The name "CháYì" is derived from two Mandarin characters: "Cha" meaning tea, and "Yi" meaning essence. The founder aimed to educate local customers on the history and taste of pure tea. The flagship store opened on the second floor of Lucky Chinatown Mall in Binondo, Manila, in December 2024. By August 2025, the brand expanded to a second location at Venice Grand Canal Mall in Taguig and a third location at Fame Mall in Mandaluyong.

== Products ==
CháYì serves drinks made from tea leaves sourced from the Fujian and Yunnan provinces of China, as well as Sri Lanka. The menu is built around six primary tea bases: White Peach Oolong, Osmanthus Oolong, Artisan Ceylon, Pu'er, Da Hong Pao, and Oriental Jasmine.

The drinks are available as hot teas, cold brews, or tea lattes. The brand uses rock sugar syrup as a sweetener instead of artificial fructose to avoid overpowering the tea flavor. One of their product lines, the "Snowy Series", features tea lattes topped with whipped cream and toasted pecans. The brand also utilizes specific ingredients for flavoring, such as dried white peaches for their Oolong blends rather than fruit syrup. According to the company, their cold brew teas contain zero calories, while the tea lattes contain approximately 200 calories.
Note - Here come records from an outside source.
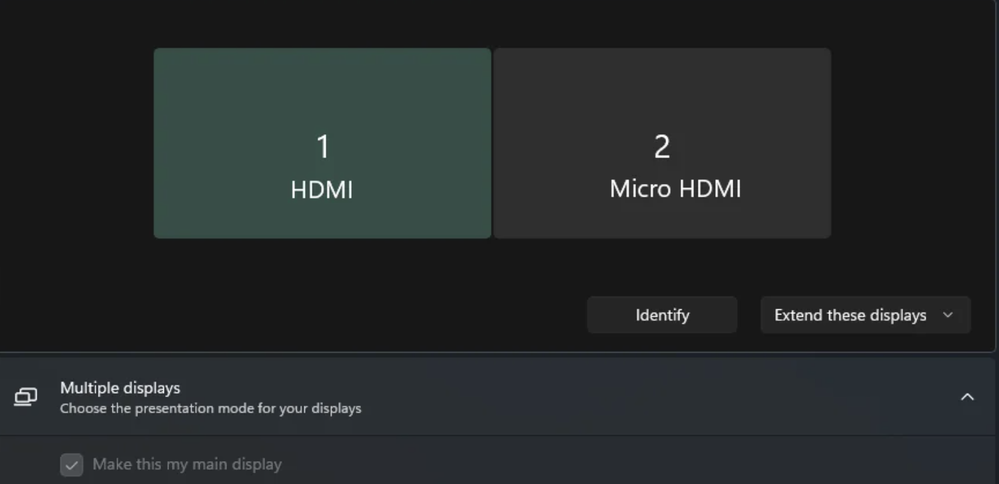Click the number 1 on HDMI monitor
This screenshot has width=999, height=484.
coord(322,147)
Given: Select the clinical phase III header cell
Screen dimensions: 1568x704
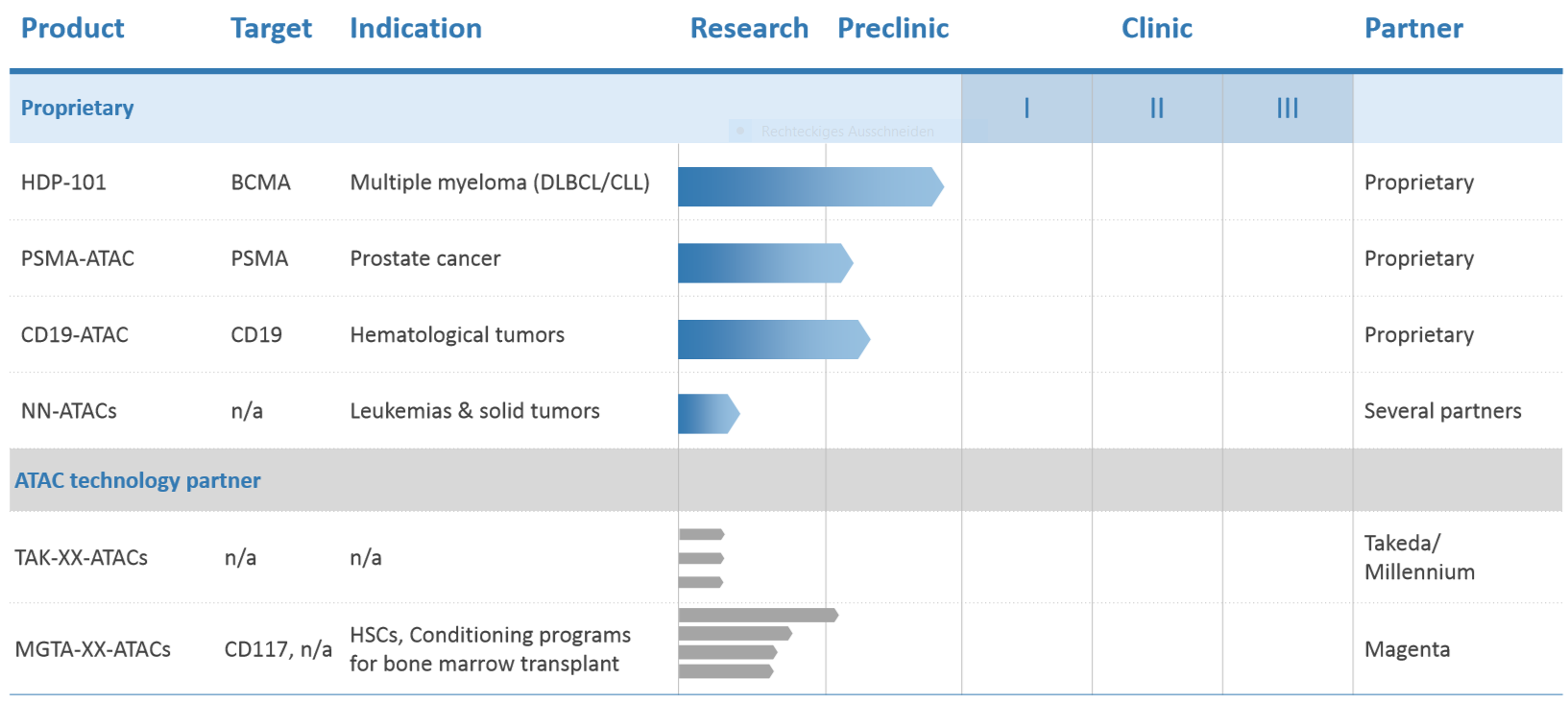Looking at the screenshot, I should pyautogui.click(x=1288, y=109).
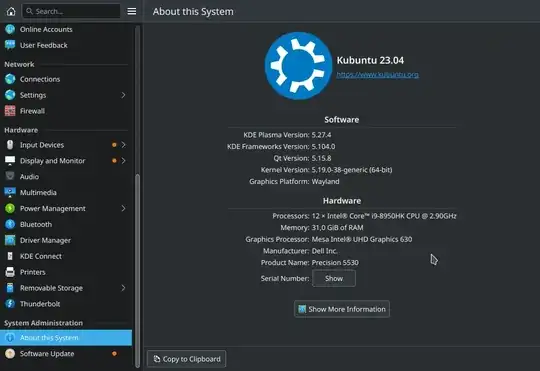
Task: Expand the network Settings chevron
Action: coord(123,95)
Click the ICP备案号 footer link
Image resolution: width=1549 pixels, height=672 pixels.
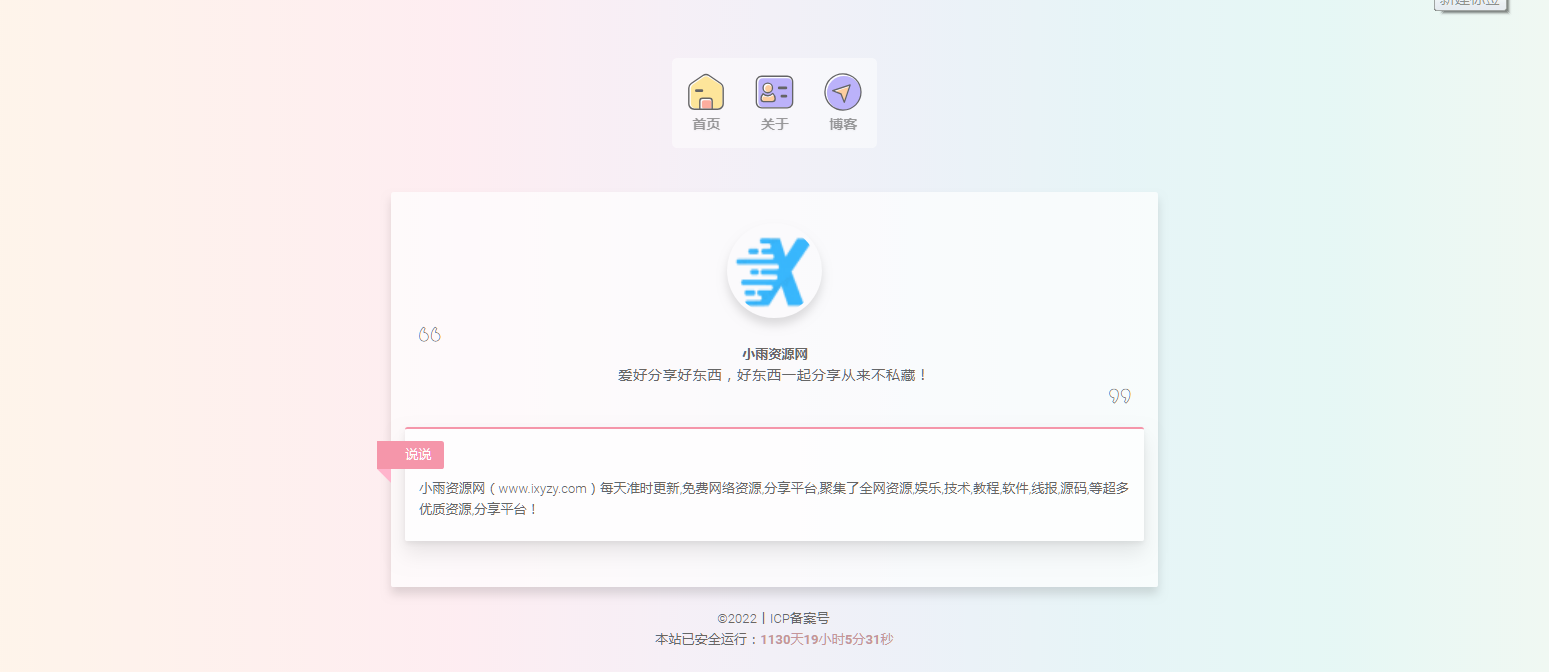pos(799,619)
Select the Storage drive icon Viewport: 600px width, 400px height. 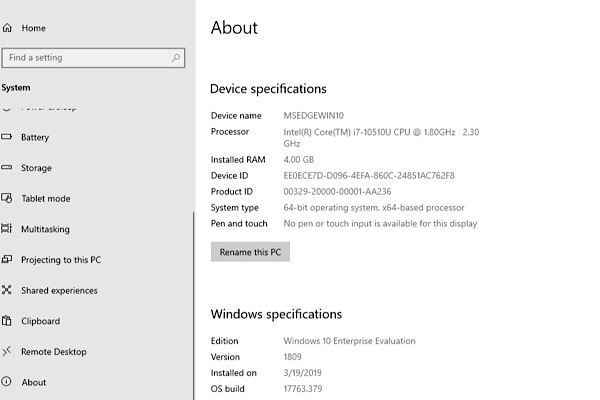pyautogui.click(x=7, y=168)
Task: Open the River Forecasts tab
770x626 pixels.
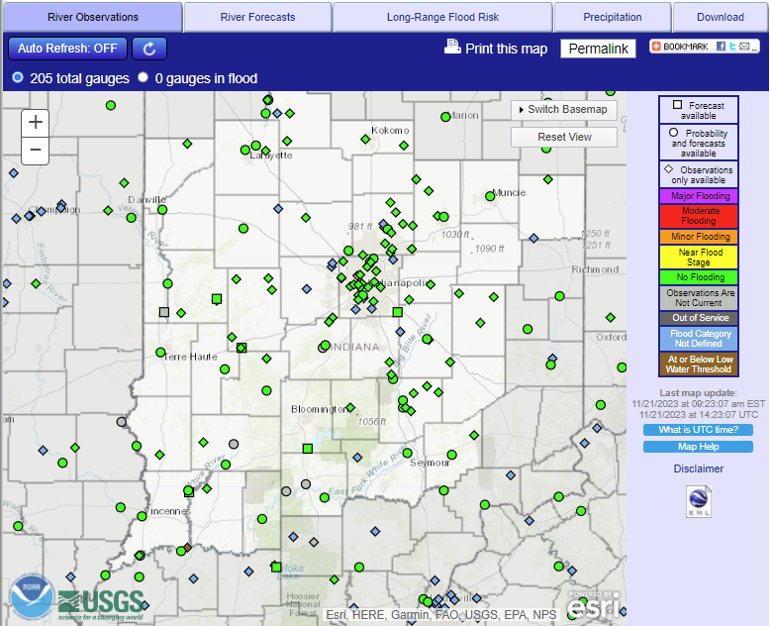Action: click(x=258, y=17)
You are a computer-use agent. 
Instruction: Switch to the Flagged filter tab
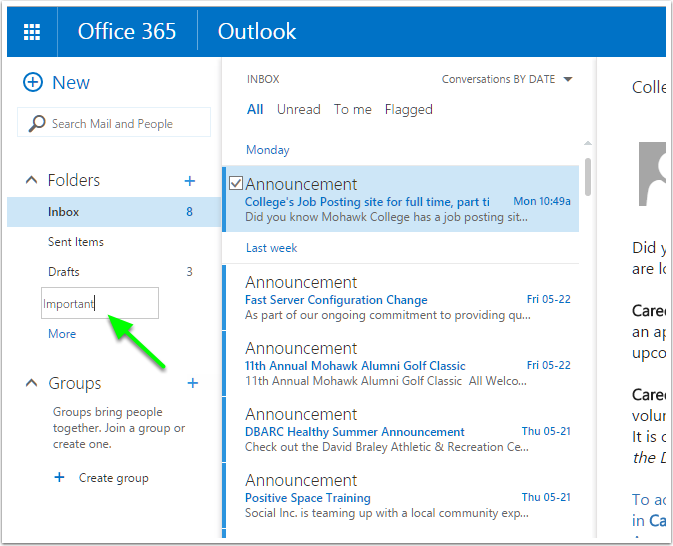point(408,110)
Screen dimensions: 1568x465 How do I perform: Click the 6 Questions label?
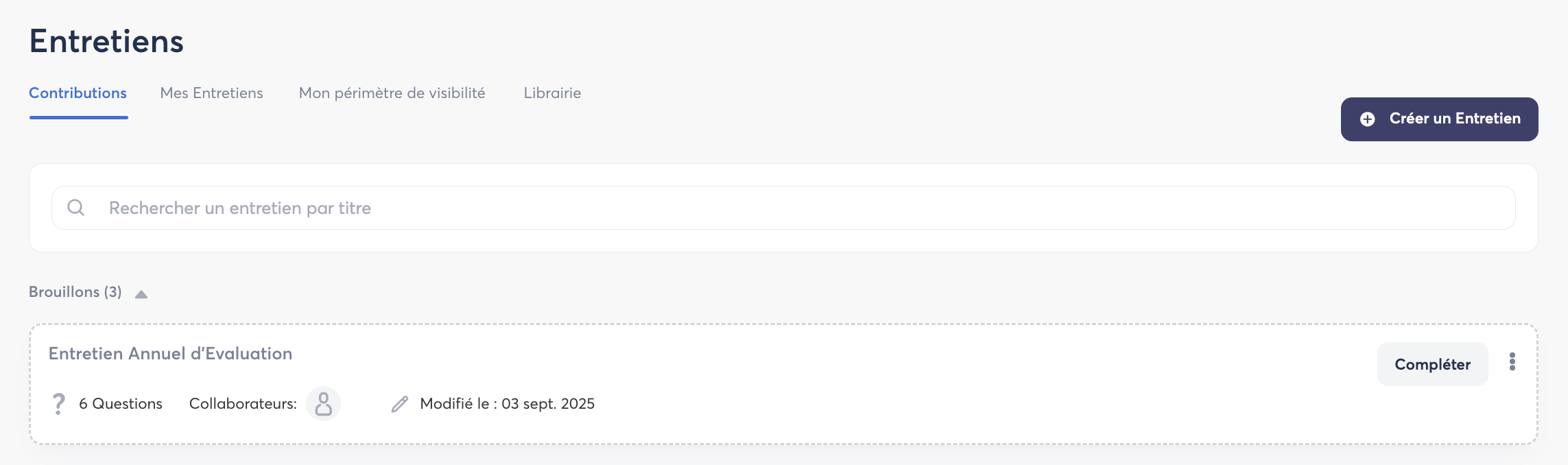[x=121, y=404]
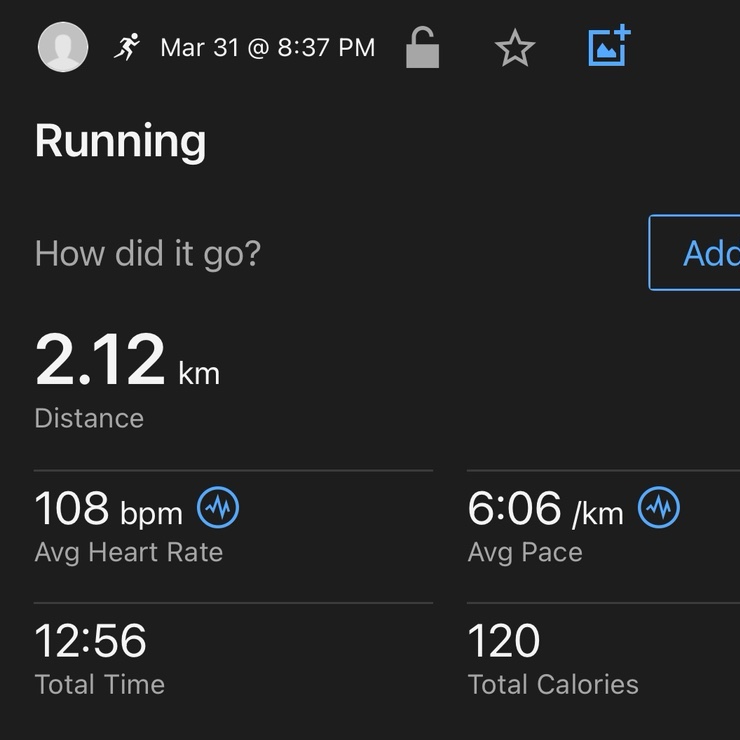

== Branding and operations ==
The brand's visual identity uses a blue and white color scheme inspired by traditional Chinese porcelain. The logo is designed to look like a blooming flower styled as an imperial crest. For packaging, the company uses biodegradable straws made from polylactic acid (PLA) that resemble coffee stirrers. Beverages are brewed fresh in the store and are refreshed every four hours to maintain quality.